• Aim
Arrange the lines from the one containing "Given: Expand Todas under Gerência Regional" through the one containing "500x313 pixels. How", both included, as a numbered list with blank lines omitted. Leave the pictures out of your answer.

• Material to process
— START —

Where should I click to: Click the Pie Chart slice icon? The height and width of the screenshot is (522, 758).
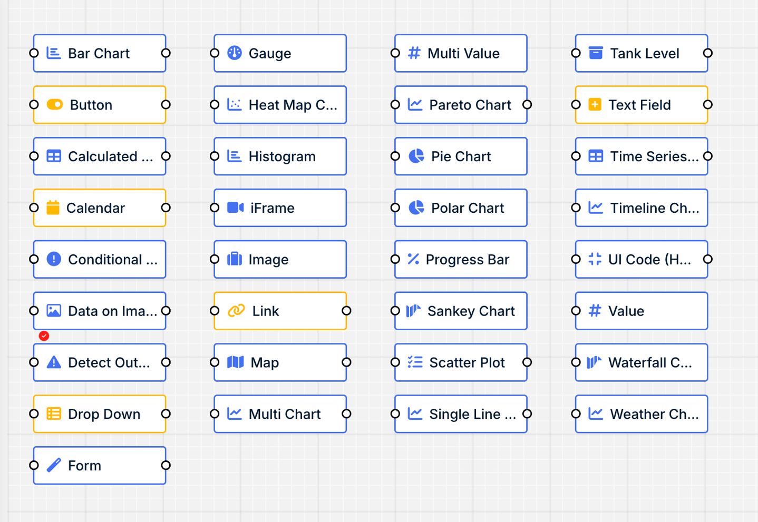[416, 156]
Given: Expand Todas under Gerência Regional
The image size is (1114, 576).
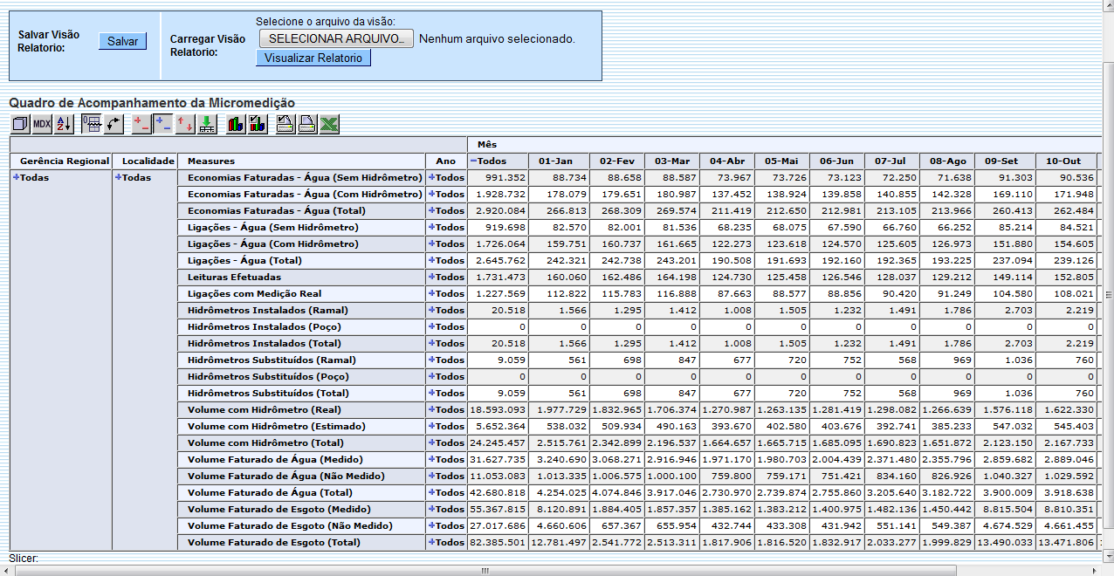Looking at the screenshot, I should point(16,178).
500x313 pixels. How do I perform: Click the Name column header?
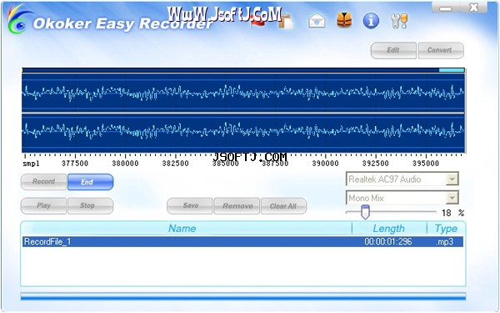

— END —
— START —

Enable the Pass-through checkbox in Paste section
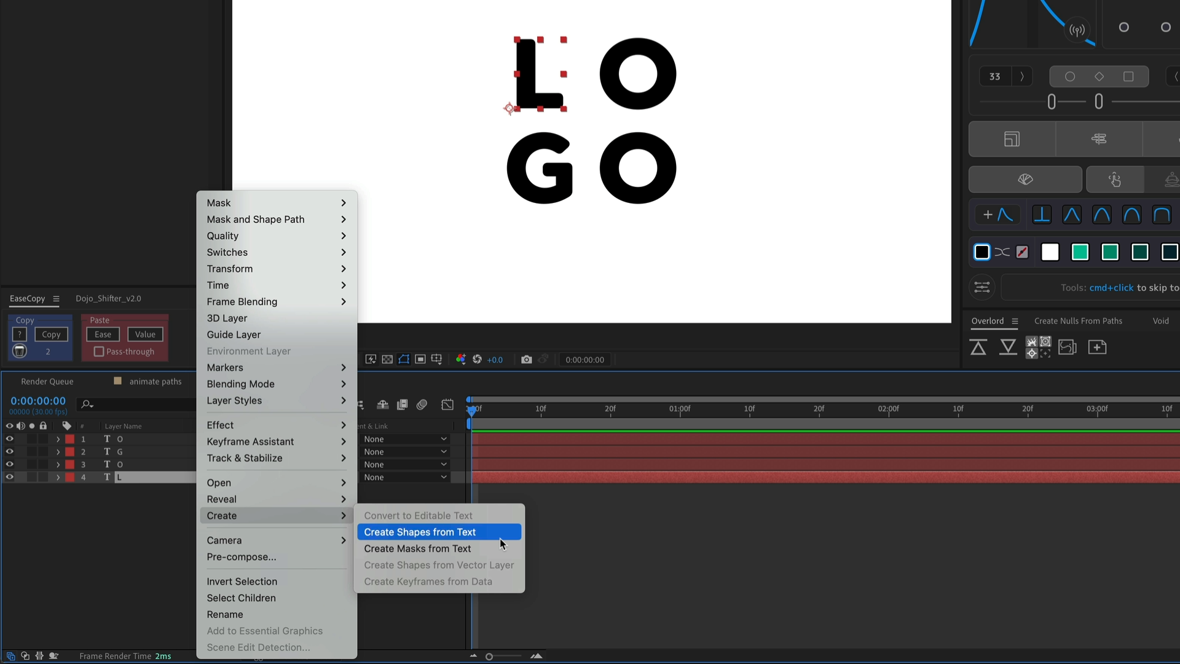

— END —
— START —

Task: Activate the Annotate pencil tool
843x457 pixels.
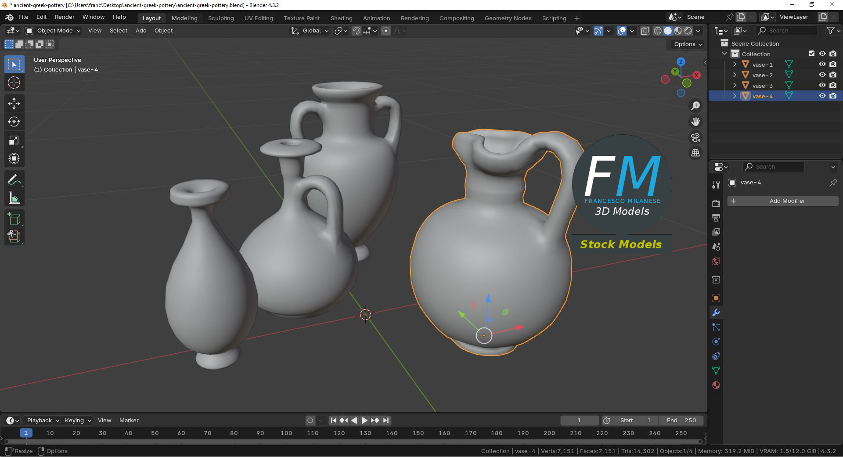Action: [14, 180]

— END —

• Task response
1. Given: Expand Todas under Gerência Regional
2. The image size is (1114, 576).
3. Looking at the screenshot, I should point(16,178).
4. 500x313 pixels. How do I perform: Click the Name column header?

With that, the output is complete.